After Trump threatened to cut funding to sanctuary cities, Boston Mayor Martin Walsh said,
“If people want to live here, they’ll live here. They can use my office. They can use any office in this building.”
It would be interesting to know if Walsh would allow the dispossessed Americans citizens in his city to live in his office.
Despite Mayor Walsh’s proclamation, a Harvard-Harris Poll showed 80% of Americans opposed sanctuary cities.
Dan Stein of FAIR (Federation for American Immigration Reform) put it more bluntly:
“The average American basically likes the idea of immigration, maybe loves the concept — it’s played an important historic role in our history — but would be perfectly fine if we didn’t have another immigrant for 50 years.”
Even Hispanics aren’t in favor of unfettered immigration.
Only 22 percent of Hispanic voters wanted to see immigration kept at current high levels or increased, Pulse Opinion Research found in November. Meanwhile, 52 percent of Hispanics wanted to see annual immigration into the U.S. reduced to 500,000 or fewer migrants. Another 49 percent said “they would support a policy of causing illegal immigrants to return home by enforcing the law,” and 51 percent believed the U.S. government did “too little” to enforce immigration laws.
Democrats ignore the majority opinion on illegal immigrants and incessantly spout bromides like “diversity is our strength” and “we’re a nation of immigrants” before extolling the economic boon “undocumented workers” provide.
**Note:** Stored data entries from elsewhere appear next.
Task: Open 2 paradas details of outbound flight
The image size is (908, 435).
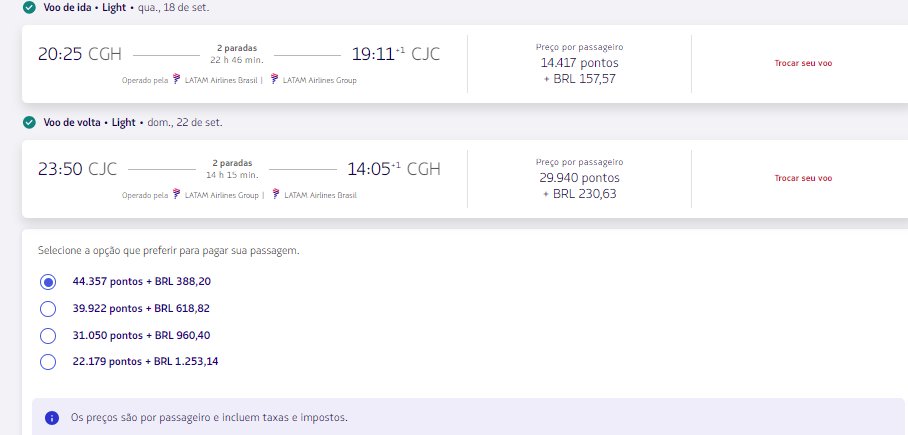Action: 237,48
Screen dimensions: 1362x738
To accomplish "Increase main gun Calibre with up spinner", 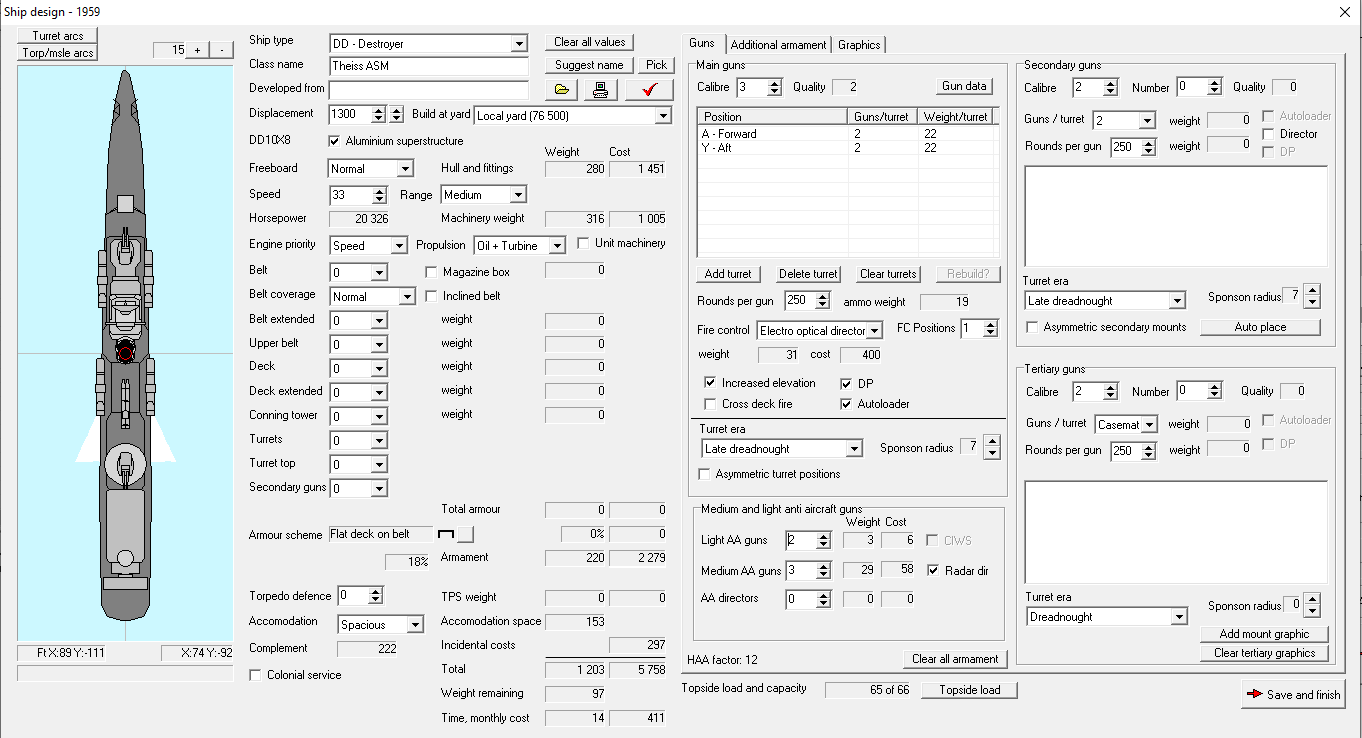I will [x=774, y=83].
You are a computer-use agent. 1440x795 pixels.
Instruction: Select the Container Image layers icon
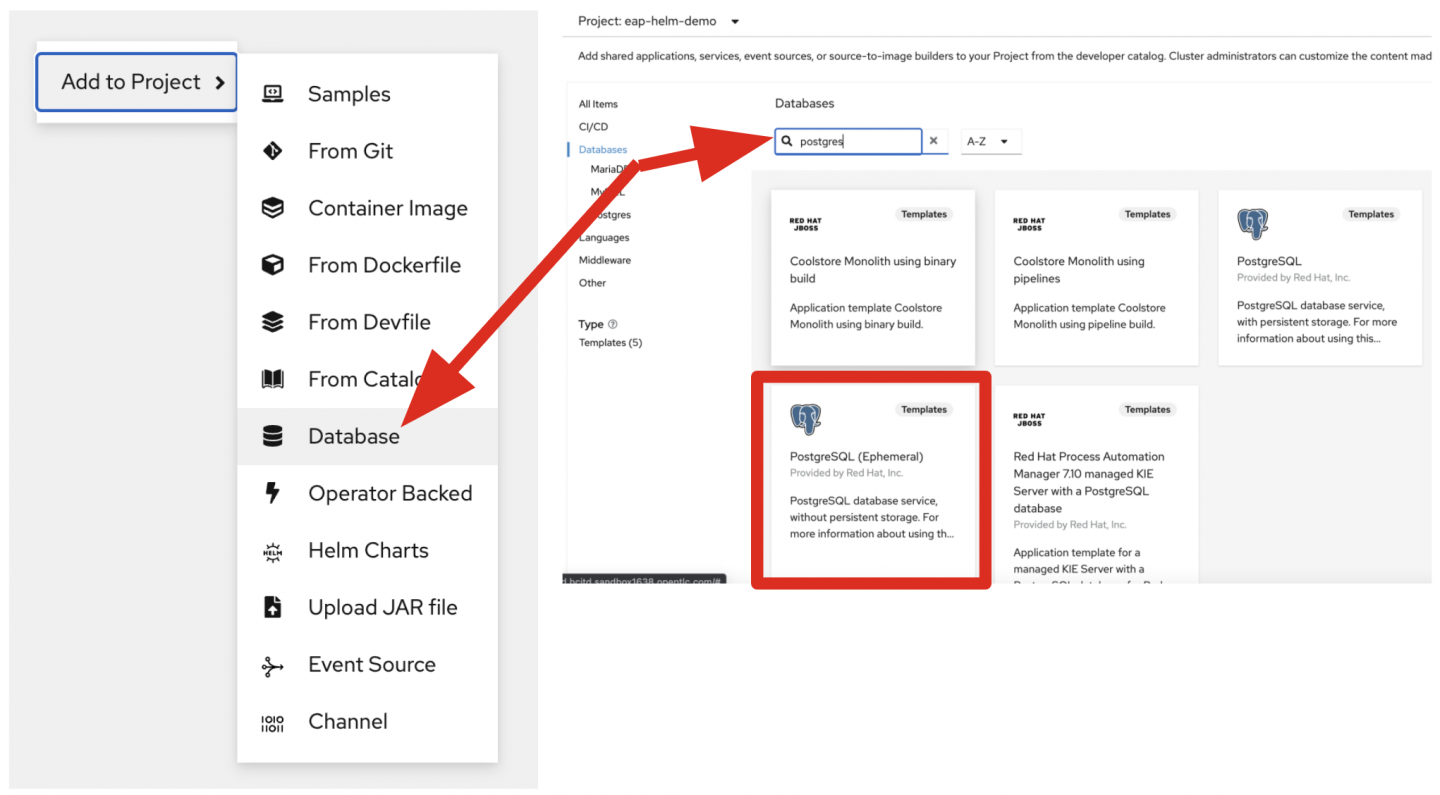pyautogui.click(x=272, y=208)
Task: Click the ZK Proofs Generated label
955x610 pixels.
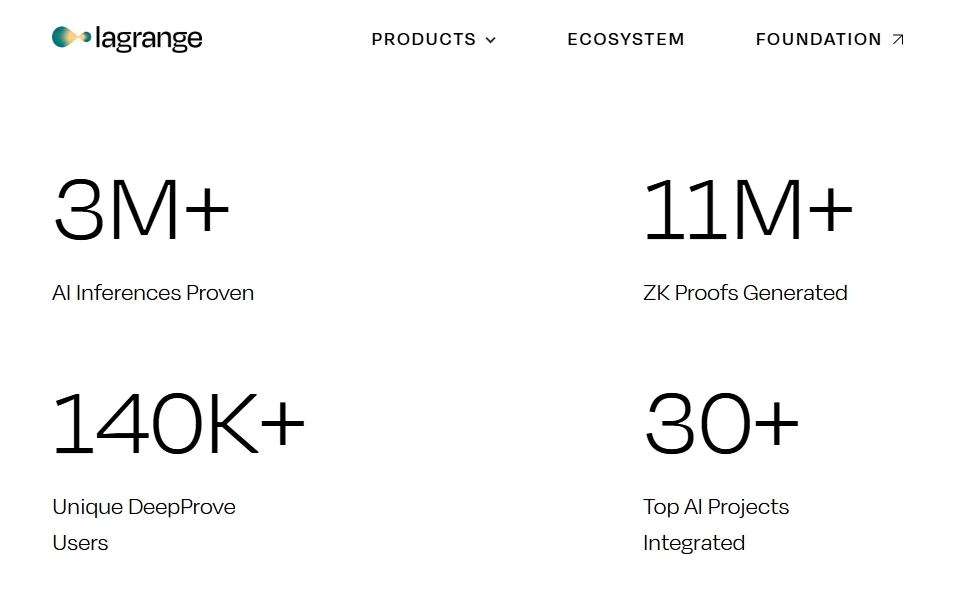Action: coord(745,293)
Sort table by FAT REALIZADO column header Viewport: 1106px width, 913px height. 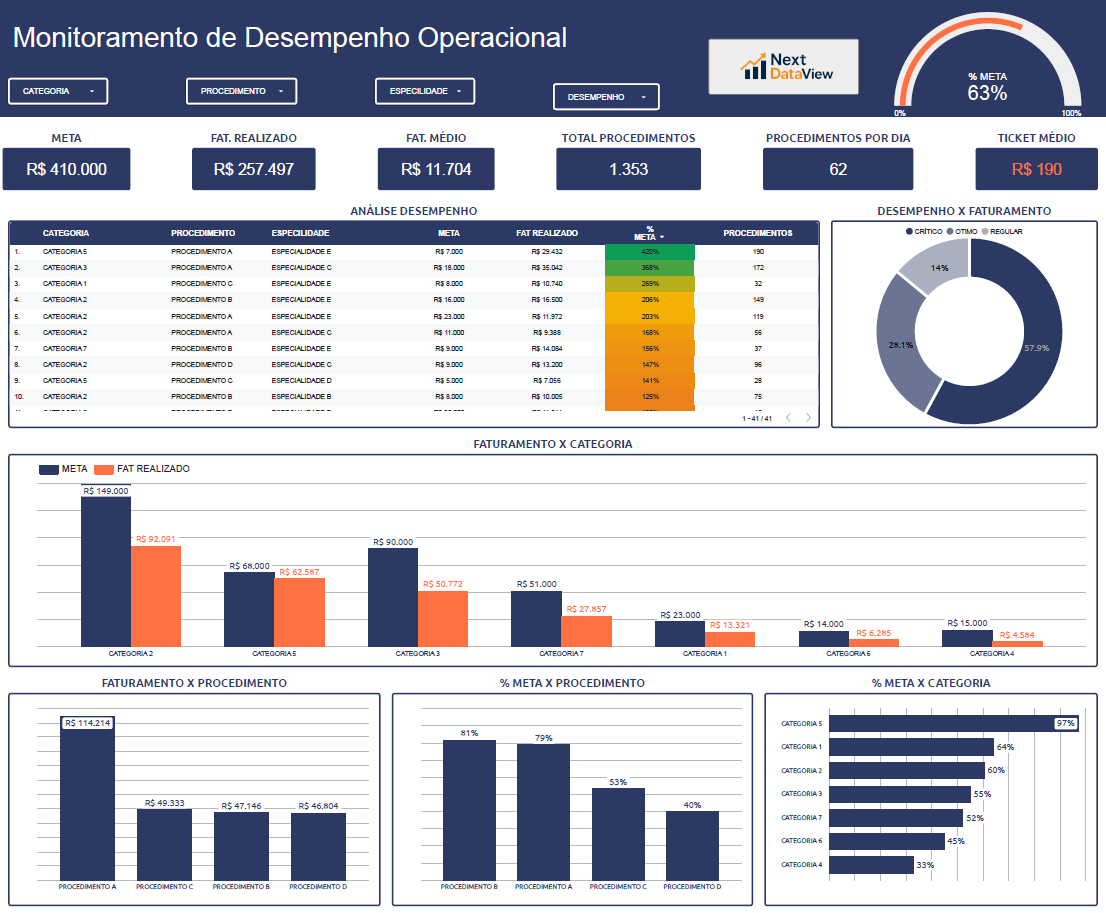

Among the many flaws in their economic argument is the exclusion of “anchor babies” in the analysis. Every year there are hundreds of thousands of “tourist births” in America because it’s difficult to monitor illegal aliens or visa holders who “overstay.”
From the National Review:
The short-term cost of “anchor babies” was revealed a decade ago in the Journal of American Physicians and Surgeons. “‘Anchor babies’ born to illegal aliens instantly qualify as citizens for welfare benefits and have caused enormous rises in Medicaid costs and stipends under Supplemental Security Income and Disability Income,” wrote medical attorney Madeleine Pelner Cosman. She noted the increasingly costly situation in California:
In 2003 in Stockton, California, 70 percent of the 2,300 babies born in San Joaquin General Hospital’s maternity ward were anchor babies, and 45 percent of Stockton children under age six are Latino (up from 30 percent in 1993). In 1994, 74,987 anchor babies in California hospital maternity units cost $215 million and constituted 36 percent of all Medi-Cal [California’s Medicaid program] births. Now  they account for substantially more than half.
The costs have undoubtedly gone up since 2005, although people suggest illegal immigration has flat-lined since then (stable at around 11 million). That strains credulity, considering hundreds of thousands of illegals are caught at the Mexican border each year.
There’s no telling how many actually make it through. Literally. There’s no precise way to get an accurate account of how many illegals are in the country because data collection depends on willful census contribution.
Despite the data, why do Democrats not-so-secretly want open borders? Votes. Immigrants tend to vote Democrat 80% of the time.
If they tended to vote 80% Republican, it’s a wonder if Democrats would continue to trumpet diversity as a strength.